Start of Data for review
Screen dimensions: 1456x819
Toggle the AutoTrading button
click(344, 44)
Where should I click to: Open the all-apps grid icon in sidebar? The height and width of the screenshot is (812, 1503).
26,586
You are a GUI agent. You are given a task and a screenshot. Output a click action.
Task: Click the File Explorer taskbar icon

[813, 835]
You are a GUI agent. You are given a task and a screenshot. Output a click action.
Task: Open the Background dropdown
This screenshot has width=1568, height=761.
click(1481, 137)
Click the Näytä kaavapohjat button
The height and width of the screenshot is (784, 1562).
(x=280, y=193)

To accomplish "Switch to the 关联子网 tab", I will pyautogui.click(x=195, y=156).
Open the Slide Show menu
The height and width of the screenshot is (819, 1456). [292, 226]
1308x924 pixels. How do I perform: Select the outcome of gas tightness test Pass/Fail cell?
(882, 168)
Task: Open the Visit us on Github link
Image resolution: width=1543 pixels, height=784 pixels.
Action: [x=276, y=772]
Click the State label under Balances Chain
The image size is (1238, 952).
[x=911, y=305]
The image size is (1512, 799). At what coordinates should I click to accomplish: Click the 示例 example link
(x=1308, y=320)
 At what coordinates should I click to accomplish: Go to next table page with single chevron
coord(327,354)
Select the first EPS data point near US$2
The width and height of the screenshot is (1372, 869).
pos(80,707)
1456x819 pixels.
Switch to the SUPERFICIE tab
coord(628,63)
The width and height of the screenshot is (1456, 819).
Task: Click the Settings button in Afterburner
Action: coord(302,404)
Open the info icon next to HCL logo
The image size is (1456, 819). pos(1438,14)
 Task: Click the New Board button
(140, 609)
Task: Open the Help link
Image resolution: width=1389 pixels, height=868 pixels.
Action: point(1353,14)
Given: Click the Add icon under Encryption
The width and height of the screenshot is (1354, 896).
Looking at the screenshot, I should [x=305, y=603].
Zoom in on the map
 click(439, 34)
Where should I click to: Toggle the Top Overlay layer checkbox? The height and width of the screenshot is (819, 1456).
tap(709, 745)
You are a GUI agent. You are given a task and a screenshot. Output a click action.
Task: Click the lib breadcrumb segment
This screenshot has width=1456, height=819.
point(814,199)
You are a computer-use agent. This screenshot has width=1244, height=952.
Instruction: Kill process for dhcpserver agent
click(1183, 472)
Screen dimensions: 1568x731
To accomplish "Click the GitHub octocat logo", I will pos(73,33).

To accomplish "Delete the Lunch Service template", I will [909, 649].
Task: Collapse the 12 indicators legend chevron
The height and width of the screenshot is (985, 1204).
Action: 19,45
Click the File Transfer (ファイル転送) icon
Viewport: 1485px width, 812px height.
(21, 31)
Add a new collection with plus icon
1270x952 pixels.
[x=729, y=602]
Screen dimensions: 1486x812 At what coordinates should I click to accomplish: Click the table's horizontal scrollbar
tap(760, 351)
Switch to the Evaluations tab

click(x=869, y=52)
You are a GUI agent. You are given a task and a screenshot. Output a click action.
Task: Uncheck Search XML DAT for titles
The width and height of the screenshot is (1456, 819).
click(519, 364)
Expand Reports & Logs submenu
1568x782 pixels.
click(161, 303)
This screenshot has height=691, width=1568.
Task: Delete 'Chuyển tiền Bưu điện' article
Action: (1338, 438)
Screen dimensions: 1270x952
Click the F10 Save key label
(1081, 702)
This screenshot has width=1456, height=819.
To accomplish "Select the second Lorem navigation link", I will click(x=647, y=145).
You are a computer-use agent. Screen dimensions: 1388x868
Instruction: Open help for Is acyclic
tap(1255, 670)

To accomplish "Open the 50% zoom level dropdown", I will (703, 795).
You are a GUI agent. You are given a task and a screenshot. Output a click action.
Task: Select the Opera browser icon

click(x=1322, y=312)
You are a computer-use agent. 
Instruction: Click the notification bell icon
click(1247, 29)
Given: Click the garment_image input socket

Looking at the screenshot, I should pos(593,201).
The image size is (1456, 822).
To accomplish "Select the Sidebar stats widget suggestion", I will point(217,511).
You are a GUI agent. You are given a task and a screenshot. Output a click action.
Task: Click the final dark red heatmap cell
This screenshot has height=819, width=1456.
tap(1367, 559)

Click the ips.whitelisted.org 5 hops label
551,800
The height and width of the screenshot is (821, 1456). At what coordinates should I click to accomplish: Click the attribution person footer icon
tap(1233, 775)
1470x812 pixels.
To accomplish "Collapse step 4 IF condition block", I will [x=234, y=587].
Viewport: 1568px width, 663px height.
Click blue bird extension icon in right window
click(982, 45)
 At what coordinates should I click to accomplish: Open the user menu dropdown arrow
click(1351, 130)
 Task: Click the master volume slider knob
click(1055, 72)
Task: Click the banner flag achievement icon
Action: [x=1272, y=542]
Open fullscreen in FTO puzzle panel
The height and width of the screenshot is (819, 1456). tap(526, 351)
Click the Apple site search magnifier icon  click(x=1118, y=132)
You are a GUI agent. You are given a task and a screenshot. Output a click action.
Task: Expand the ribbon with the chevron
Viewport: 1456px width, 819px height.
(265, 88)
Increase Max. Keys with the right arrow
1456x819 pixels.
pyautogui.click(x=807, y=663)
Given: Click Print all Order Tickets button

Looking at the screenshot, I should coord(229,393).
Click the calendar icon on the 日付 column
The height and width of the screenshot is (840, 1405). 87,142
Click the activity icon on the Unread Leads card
End of Data for review
[Activity] Find where the line with "Open the info icon next to HCL logo" sits in the material above, then copy exactly from it through the line with "Given: Click the Add icon under Encryption". Add no other line.

[Solution to this problem]
Open the info icon next to HCL logo
The image size is (1456, 819). pos(1438,14)
 Task: Click the New Board button
(140, 609)
Task: Open the Help link
Image resolution: width=1389 pixels, height=868 pixels.
Action: point(1353,14)
Given: Click the Add icon under Encryption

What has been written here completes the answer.